WORK REQUIRED:
List each line of the data that holds the word "button".

Stored records:

◆ ◆ ◆ ◆ ◆ ◆ ◆

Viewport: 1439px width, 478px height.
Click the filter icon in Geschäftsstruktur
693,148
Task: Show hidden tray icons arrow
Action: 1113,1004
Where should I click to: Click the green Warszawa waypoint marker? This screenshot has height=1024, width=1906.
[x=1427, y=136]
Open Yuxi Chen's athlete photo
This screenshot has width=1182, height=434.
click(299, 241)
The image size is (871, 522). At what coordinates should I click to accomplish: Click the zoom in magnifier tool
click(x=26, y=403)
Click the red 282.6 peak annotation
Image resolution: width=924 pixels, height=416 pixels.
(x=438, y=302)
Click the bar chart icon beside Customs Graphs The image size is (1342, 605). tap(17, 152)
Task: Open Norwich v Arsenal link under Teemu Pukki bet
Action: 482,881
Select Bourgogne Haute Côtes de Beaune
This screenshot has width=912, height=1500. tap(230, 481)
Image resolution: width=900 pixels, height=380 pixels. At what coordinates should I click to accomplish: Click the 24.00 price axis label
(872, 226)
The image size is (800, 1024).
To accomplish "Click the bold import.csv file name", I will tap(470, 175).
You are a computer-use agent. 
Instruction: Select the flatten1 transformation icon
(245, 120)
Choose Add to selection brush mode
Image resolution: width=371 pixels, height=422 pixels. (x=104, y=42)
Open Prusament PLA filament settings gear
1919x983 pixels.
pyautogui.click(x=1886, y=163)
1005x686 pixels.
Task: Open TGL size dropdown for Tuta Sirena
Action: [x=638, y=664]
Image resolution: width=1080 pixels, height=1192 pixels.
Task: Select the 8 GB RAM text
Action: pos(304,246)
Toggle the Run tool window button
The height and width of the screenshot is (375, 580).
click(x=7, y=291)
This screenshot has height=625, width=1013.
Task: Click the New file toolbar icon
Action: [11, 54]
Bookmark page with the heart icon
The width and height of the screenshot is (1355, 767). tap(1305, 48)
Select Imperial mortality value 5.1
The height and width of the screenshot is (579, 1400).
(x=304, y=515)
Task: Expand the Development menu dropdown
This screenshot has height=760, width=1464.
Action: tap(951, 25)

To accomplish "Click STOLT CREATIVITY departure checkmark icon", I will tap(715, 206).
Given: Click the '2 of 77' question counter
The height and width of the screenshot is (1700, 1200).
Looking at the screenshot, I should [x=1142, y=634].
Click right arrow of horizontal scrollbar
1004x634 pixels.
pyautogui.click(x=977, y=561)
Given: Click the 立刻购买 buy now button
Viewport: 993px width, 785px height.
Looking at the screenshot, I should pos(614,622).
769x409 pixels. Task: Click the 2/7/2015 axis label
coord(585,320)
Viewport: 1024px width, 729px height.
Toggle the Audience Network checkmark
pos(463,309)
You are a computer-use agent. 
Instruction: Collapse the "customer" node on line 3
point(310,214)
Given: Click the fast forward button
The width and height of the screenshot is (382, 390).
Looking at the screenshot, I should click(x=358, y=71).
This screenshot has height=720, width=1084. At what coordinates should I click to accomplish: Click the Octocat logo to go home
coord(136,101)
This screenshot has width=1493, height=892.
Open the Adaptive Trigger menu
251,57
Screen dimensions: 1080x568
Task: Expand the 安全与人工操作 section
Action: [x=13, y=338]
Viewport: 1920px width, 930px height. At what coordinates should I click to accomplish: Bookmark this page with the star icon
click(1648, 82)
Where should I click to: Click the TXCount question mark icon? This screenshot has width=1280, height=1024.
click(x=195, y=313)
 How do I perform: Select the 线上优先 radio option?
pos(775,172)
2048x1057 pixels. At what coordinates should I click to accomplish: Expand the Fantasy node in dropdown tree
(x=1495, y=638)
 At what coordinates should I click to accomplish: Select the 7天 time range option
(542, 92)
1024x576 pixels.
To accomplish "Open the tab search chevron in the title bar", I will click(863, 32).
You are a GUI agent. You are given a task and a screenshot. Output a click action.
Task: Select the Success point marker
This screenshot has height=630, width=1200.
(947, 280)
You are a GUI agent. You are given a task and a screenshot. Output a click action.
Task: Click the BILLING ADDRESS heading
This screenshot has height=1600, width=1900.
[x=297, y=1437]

◆ ◆ ◆ ◆ ◆ ◆ ◆

WRITTEN REPLY:
Toggle the Run tool window button
Given: Click the 立刻购买 buy now button
Given: Click the fast forward button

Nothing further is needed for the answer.